What you need to do
Please return the records below exactly as they appear, leaving every picture out.

----

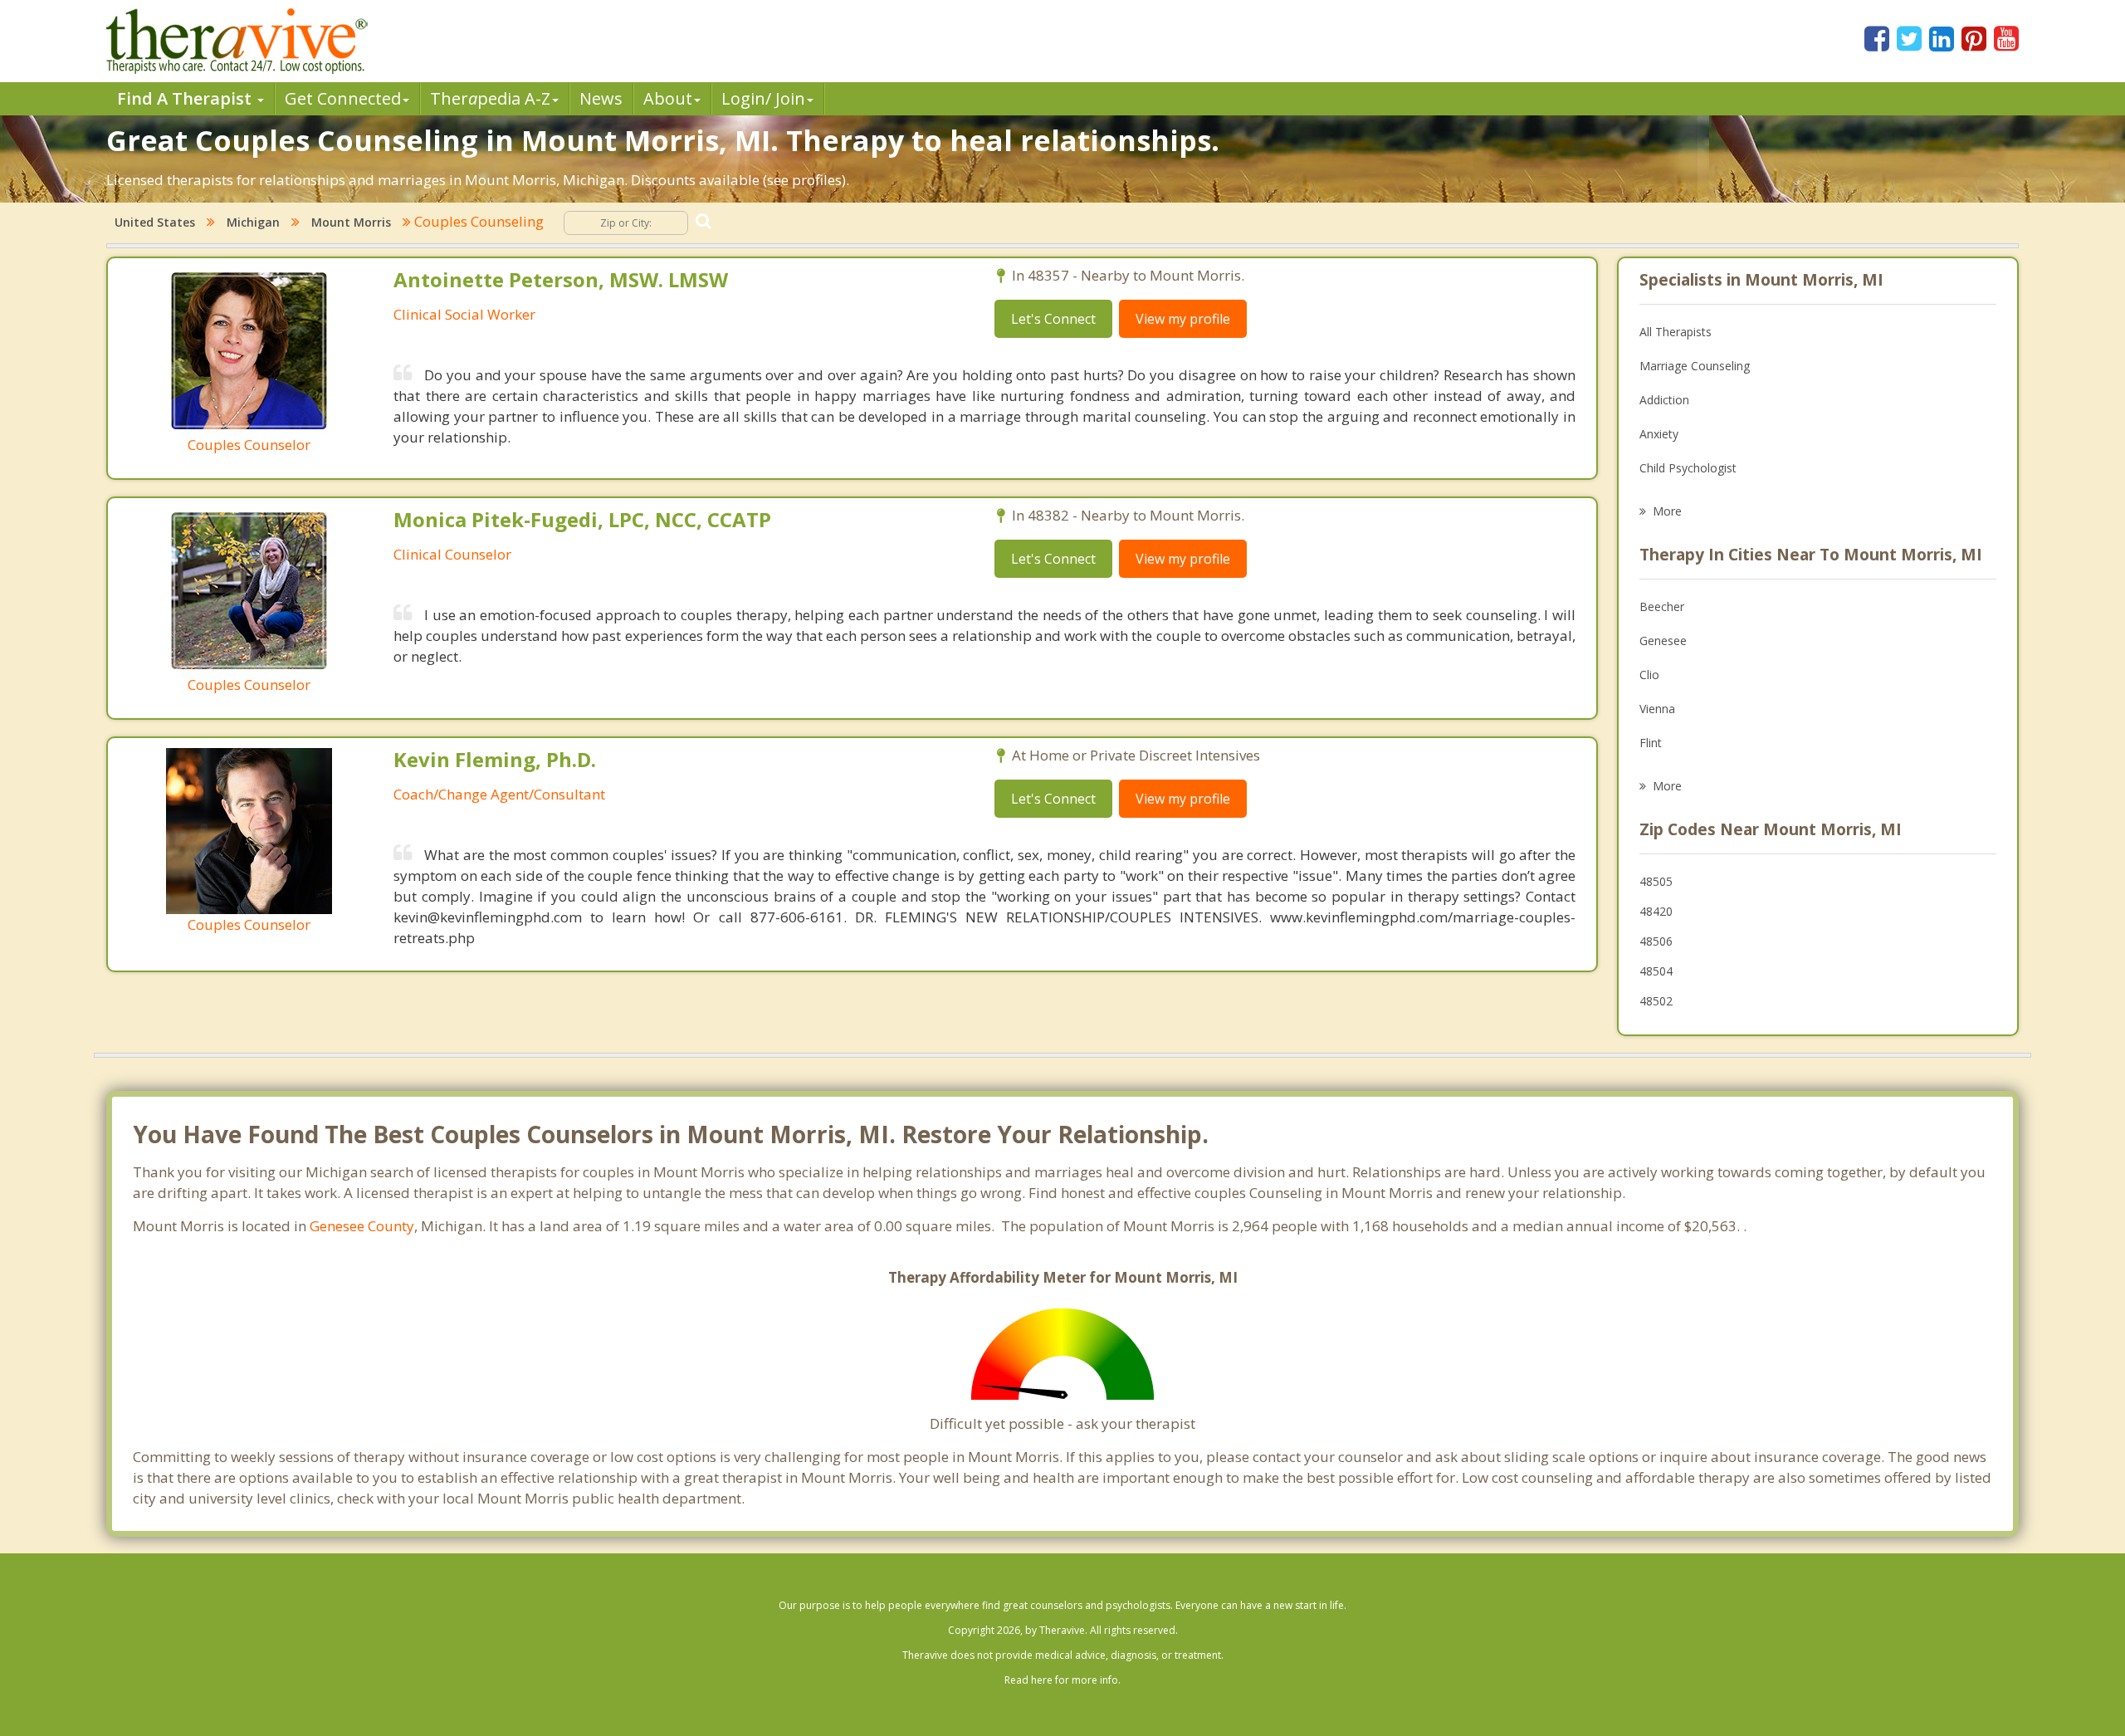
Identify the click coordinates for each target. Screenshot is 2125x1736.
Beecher (1661, 606)
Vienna (1657, 708)
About (667, 98)
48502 (1656, 1001)
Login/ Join (763, 98)
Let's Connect (1053, 319)
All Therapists (1675, 332)
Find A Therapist (186, 98)
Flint (1650, 743)
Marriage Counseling (1694, 366)
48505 (1656, 881)
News (601, 98)
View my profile (1183, 319)
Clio (1649, 674)
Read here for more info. (1062, 1680)
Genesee (1663, 640)
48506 (1656, 941)
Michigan (253, 222)
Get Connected (343, 98)
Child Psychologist (1688, 468)
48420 (1656, 911)
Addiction (1664, 400)
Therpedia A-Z (490, 98)
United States (155, 222)
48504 (1656, 971)
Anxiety (1658, 434)
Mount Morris (351, 222)
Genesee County (362, 1225)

----

Exercise output
Identify the click coordinates for each target. Screenshot is 2125x1736.
Beecher (1661, 606)
Vienna (1657, 708)
About (667, 98)
48502 (1656, 1001)
Login/ Join (763, 98)
Let's Connect (1053, 319)
All Therapists (1675, 332)
Find A Therapist (186, 98)
Flint (1650, 743)
Marriage Counseling (1694, 366)
48505 (1656, 881)
News (601, 98)
View my profile (1183, 319)
Clio (1649, 674)
Read here for more info. (1062, 1680)
Genesee (1663, 640)
48506 (1656, 941)
Michigan (253, 222)
Get Connected (343, 98)
Child Psychologist (1688, 468)
48420 (1656, 911)
Addiction (1664, 400)
Therpedia A-Z (490, 98)
United States (155, 222)
48504 (1656, 971)
Anxiety (1658, 434)
Mount Morris (351, 222)
Genesee County (362, 1225)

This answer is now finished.